EffiBench: Benchmarking the Efficiency of Automatically Generated Code

Dong Huang,Yuhao Qing,Weiyi Shang,Heming Cui,Jie M.Zhang
2024-10-06
Abstract:Code generation models have increasingly become integral to aiding software development. Although current research has thoroughly examined the correctness of the code produced by code generation models, a vital aspect that plays a pivotal role in green computing and sustainability efforts has often been neglected. This paper presents EffiBench, a benchmark with 1,000 efficiency-critical coding problems to assess the efficiency of code generated by code generation models. EffiBench contains a diverse set of LeetCode coding problems. Each problem is paired with an executable human-written canonical solution, which obtains the SOTA efficiency on the LeetCode solution leaderboard. With EffiBench, we empirically examine the ability of 42 large language models (35 open-source and 7 closed-source) to generate efficient code. Our evaluation results demonstrate that the efficiency of the code generated by LLMs is generally worse than the efficiency of human-written canonical solutions. For example, GPT-4 generated code has an average \textbf{3.12} times execution time that of the human-written canonical solutions. In the most extreme cases, the execution time and total memory usage of GPT-4 generated code are \textbf{13.89} and \textbf{43.92} times that of the canonical solutions. The source code of EffiBench is released on <a class="link-external link-https" href="https://github.com/huangd1999/EffiBench" rel="external noopener nofollow">this https URL</a>. We also provide the LeaderBoard at <a class="link-external link-https" href="https://huggingface.co/spaces/EffiBench/effibench-leaderboard" rel="external noopener nofollow">this https URL</a>.

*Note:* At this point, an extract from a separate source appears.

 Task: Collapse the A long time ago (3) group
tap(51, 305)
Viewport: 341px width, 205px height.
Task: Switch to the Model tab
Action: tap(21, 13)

Software Engineering,Computation and Language
What problem does this paper attempt to address?
The problem that this paper attempts to solve is that, when current code - generation models generate code, although their correctness has been widely studied, the efficiency of the generated code is often overlooked. The paper points out that code efficiency is of great significance for green computing and sustainable development, especially in resource - constrained environments (such as mobile devices or embedded systems). Therefore, the paper proposes a benchmark named EFFIBENCH, which aims to evaluate the efficiency of the code generated by automatic code - generation models. EFFIBENCH contains 1,000 programming problems with high efficiency requirements, and each problem is equipped with an executable standard solution written manually. These solutions have obtained the optimal time and space efficiency scores on the LeetCode solution leaderboard. Through EFFIBENCH, the authors conducted an empirical study on 42 large - language models (including 35 open - source models and 7 closed - source models) to evaluate their ability to generate efficient code. The research results show that, compared with the manually written standard solutions, the code generated by large - language models is generally less efficient. For example, the average execution time of the code generated by GPT - 4 is 3.12 times that of the standard solution; in extreme cases, the execution time and total memory usage of the code generated by GPT - 4 are 13.89 times and 43.92 times that of the standard solution respectively. In addition, the paper also explores the relationship between the correctness and efficiency of code generation, and finds that a high pass@1 score (that is, the ability of the model to generate correct code on the first attempt) does not necessarily mean higher code efficiency. For example, although the pass@1 score of GPT - 4 - turbo - preview is higher than that of GPT - 4, its code efficiency is lower than that of GPT - 4. In conclusion, by proposing EFFIBENCH, this paper fills the gap in the existing research on the efficiency evaluation of code - generation models and provides an important benchmark and tool for future research.